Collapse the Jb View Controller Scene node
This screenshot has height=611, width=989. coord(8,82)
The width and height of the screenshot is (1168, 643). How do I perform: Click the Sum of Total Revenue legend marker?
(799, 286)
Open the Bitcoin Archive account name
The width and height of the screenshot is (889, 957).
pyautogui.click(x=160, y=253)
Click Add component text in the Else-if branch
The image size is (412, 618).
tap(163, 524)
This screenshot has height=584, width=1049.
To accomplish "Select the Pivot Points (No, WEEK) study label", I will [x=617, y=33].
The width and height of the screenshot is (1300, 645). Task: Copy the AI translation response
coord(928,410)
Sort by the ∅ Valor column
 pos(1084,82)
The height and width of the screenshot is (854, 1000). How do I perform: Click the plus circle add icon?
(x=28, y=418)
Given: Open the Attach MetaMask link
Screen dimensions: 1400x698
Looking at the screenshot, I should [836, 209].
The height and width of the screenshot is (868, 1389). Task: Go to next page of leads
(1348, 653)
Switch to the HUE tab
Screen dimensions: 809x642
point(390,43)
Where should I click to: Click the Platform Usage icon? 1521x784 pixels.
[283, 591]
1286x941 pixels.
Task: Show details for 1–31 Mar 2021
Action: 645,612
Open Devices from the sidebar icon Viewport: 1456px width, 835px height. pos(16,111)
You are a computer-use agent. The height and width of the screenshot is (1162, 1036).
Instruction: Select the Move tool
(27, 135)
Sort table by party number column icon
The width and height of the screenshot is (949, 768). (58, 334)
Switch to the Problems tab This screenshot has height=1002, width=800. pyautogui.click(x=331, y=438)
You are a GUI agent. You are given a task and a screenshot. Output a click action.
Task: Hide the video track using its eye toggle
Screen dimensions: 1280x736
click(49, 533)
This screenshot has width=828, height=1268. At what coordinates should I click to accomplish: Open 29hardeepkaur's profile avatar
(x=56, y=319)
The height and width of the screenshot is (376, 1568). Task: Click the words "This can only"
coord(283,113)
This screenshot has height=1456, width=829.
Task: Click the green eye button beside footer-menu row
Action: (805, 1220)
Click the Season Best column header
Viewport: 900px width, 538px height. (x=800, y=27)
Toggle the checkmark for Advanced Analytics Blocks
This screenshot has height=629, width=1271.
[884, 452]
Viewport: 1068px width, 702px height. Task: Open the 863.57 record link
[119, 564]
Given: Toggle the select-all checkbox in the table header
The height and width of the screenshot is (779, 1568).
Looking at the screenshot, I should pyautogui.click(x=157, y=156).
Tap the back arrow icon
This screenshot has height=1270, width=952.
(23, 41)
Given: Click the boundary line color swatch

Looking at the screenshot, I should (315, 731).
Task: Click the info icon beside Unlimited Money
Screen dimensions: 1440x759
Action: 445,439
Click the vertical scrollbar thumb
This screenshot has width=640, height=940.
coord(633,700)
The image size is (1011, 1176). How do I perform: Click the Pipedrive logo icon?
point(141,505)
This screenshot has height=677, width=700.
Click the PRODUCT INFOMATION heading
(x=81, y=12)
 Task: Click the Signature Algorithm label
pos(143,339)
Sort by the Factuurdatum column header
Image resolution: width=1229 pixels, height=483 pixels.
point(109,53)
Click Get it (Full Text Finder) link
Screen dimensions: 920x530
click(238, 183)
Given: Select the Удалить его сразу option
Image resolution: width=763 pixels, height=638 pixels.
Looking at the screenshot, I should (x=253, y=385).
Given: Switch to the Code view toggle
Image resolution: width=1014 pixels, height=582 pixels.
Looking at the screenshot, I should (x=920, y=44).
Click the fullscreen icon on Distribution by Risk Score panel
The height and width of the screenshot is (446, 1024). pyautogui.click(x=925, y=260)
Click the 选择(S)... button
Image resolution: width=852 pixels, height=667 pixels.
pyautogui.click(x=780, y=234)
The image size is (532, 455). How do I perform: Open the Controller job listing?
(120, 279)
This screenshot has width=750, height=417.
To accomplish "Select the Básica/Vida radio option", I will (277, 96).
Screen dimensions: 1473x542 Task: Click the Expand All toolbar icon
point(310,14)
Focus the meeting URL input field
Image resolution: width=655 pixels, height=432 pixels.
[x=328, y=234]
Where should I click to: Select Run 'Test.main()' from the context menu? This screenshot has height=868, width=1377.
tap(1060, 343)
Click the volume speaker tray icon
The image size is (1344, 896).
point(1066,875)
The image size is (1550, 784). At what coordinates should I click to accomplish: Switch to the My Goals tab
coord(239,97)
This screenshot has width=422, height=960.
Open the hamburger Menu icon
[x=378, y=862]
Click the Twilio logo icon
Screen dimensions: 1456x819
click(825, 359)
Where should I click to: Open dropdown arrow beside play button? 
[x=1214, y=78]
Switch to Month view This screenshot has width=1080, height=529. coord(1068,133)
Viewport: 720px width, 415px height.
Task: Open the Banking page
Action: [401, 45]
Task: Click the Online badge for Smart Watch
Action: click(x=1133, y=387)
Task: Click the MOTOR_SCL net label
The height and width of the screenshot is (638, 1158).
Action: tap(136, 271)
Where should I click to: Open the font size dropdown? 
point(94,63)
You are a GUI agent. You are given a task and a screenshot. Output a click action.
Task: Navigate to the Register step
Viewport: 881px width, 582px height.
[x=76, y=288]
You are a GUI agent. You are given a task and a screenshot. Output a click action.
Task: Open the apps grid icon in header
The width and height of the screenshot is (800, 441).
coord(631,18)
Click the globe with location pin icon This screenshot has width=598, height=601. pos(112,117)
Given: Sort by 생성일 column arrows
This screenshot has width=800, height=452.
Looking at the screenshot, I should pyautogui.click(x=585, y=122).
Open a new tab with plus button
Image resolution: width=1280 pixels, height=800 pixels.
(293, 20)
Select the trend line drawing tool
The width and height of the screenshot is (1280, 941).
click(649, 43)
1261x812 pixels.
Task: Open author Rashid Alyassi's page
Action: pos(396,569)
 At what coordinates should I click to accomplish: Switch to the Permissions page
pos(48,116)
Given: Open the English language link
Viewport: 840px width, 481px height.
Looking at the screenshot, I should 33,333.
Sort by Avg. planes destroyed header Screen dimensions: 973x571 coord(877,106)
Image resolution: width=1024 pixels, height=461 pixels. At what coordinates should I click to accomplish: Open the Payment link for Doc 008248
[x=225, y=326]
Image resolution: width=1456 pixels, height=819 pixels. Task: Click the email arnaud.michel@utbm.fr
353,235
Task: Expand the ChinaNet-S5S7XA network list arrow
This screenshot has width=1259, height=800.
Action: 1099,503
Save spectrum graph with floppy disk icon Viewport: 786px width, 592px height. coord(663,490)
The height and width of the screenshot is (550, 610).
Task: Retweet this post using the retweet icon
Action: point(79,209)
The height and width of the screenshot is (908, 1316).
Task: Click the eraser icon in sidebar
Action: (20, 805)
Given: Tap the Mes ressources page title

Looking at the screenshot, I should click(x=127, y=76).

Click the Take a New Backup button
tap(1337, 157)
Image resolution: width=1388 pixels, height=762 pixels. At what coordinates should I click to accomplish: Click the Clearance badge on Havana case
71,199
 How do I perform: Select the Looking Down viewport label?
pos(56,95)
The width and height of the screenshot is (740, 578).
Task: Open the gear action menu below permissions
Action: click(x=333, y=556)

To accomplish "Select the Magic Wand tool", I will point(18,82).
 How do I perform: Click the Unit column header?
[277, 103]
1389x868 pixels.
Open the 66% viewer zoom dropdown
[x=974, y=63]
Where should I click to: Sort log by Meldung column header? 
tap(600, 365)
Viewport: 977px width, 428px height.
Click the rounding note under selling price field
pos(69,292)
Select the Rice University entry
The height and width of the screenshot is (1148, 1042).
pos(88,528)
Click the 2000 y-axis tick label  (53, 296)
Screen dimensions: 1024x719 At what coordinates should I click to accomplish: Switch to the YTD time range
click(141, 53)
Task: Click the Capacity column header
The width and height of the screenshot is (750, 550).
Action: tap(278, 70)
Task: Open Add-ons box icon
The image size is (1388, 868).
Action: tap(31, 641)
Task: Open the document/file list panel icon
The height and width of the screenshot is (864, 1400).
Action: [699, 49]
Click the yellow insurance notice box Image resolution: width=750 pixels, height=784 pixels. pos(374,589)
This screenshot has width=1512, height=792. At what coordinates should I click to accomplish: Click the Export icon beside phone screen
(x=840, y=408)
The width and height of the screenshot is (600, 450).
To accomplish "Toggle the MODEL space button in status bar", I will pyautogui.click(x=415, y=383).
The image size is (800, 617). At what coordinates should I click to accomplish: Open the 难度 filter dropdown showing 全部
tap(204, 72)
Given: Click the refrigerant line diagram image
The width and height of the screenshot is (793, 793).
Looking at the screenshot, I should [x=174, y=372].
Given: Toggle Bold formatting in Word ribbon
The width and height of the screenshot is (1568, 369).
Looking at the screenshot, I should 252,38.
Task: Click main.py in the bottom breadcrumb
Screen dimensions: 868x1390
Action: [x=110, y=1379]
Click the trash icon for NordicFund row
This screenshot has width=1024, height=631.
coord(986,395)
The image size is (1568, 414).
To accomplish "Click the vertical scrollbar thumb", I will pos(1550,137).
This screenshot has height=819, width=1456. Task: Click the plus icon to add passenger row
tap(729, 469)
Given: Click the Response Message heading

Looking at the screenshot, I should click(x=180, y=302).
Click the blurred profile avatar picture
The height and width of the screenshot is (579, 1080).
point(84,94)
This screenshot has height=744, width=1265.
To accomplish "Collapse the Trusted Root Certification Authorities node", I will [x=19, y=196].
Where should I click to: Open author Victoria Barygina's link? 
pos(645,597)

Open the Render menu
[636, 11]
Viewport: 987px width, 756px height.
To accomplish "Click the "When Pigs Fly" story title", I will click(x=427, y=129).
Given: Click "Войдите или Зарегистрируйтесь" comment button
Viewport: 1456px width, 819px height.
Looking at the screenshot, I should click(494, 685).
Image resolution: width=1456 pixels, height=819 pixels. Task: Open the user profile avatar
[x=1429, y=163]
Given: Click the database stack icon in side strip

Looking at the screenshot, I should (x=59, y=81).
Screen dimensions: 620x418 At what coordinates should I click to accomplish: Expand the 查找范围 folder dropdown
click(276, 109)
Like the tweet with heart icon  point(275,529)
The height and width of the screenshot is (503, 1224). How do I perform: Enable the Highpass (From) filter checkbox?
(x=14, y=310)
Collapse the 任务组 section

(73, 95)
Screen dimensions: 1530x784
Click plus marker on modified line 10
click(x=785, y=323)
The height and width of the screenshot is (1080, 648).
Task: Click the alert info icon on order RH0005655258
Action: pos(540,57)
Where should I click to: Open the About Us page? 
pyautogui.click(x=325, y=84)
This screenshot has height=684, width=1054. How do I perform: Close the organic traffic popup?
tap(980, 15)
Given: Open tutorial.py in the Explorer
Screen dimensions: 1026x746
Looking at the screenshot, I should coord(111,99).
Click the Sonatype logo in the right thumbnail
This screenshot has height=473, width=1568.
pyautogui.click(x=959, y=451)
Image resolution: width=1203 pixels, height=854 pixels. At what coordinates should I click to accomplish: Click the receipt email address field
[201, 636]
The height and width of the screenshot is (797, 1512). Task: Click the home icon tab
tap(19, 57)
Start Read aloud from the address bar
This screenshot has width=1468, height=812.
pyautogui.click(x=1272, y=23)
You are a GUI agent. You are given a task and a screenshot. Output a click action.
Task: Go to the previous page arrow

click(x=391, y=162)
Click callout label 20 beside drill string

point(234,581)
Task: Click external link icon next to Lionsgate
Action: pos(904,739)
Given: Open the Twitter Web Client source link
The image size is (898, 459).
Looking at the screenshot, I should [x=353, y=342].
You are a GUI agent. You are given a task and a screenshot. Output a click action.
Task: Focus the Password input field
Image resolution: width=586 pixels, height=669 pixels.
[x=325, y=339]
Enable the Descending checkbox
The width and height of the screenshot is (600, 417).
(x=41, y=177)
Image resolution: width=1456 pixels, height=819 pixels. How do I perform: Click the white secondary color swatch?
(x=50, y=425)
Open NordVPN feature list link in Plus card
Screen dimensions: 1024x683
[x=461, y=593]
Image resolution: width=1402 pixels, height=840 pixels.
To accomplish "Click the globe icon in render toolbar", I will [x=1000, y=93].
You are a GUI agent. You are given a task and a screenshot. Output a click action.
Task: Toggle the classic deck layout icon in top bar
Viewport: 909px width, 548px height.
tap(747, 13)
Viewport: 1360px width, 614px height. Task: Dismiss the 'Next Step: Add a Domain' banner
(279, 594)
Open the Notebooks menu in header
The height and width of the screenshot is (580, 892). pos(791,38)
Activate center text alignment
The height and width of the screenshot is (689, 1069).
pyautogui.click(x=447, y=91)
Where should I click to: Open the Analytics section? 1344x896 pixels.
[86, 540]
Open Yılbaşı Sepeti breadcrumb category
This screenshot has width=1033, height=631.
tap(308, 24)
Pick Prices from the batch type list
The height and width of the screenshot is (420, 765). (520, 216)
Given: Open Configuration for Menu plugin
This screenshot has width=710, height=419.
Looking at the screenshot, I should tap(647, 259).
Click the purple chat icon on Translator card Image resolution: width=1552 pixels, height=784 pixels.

=======

▸ **WHAT IS REQUIRED**
Reproduce the items above unchanged, from the line containing "Viewport: 1360px width, 614px" down to the last of the items, both included.

▸ **SOLUTION TO THIS EXERCISE**
Viewport: 1360px width, 614px height. Task: Dismiss the 'Next Step: Add a Domain' banner
(279, 594)
Open the Notebooks menu in header
The height and width of the screenshot is (580, 892). pos(791,38)
Activate center text alignment
The height and width of the screenshot is (689, 1069).
pyautogui.click(x=447, y=91)
Where should I click to: Open the Analytics section? 1344x896 pixels.
[86, 540]
Open Yılbaşı Sepeti breadcrumb category
This screenshot has width=1033, height=631.
tap(308, 24)
Pick Prices from the batch type list
The height and width of the screenshot is (420, 765). (520, 216)
Given: Open Configuration for Menu plugin
This screenshot has width=710, height=419.
Looking at the screenshot, I should tap(647, 259).
Click the purple chat icon on Translator card Image resolution: width=1552 pixels, height=784 pixels.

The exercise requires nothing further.